*** Begin section ***
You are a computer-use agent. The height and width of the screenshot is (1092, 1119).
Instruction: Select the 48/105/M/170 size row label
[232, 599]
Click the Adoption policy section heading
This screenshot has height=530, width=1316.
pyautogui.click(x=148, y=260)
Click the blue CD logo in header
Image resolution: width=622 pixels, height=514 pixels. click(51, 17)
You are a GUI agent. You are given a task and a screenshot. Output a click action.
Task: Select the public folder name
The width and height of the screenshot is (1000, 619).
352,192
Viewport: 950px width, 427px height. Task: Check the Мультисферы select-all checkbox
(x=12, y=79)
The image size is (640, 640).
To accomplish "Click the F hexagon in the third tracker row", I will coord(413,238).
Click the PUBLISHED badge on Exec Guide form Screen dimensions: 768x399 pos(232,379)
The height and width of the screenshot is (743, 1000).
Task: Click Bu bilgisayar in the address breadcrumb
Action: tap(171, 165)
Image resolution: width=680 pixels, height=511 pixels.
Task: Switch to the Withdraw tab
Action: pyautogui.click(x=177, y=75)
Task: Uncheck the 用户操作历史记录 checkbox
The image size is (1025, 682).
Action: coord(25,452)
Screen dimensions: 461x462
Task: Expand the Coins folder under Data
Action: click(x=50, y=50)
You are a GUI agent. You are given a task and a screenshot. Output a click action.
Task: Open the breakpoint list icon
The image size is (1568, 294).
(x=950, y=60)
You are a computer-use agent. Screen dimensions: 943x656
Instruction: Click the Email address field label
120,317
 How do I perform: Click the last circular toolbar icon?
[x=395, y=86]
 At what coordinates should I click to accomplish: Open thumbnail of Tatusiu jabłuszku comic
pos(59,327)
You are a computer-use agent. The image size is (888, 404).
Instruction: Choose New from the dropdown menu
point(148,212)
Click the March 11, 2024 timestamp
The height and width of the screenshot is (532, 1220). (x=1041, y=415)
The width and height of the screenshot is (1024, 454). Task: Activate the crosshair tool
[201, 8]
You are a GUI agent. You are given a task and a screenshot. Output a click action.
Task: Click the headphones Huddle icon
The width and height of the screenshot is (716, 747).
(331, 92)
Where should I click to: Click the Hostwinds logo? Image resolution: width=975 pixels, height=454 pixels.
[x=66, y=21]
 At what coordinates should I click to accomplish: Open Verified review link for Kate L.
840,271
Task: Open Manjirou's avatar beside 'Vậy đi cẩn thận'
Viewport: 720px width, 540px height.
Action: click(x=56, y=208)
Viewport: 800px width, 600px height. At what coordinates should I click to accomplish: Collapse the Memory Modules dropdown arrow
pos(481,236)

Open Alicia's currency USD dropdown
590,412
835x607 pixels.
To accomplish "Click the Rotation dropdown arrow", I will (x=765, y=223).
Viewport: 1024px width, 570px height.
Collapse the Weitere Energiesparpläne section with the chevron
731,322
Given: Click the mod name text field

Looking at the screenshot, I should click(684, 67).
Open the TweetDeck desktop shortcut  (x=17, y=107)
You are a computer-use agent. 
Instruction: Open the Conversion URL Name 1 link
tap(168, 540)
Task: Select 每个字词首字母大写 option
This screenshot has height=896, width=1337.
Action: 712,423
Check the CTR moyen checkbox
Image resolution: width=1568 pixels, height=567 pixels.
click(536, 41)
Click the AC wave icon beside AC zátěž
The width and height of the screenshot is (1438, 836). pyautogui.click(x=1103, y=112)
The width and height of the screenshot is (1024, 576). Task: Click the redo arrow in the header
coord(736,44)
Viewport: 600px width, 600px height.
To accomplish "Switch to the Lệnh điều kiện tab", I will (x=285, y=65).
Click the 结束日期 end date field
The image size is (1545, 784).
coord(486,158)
*** End section ***
- **Exercise details**
Supply the number of lines above that contain the word "computer", and nothing else.

- **Solved problem**
4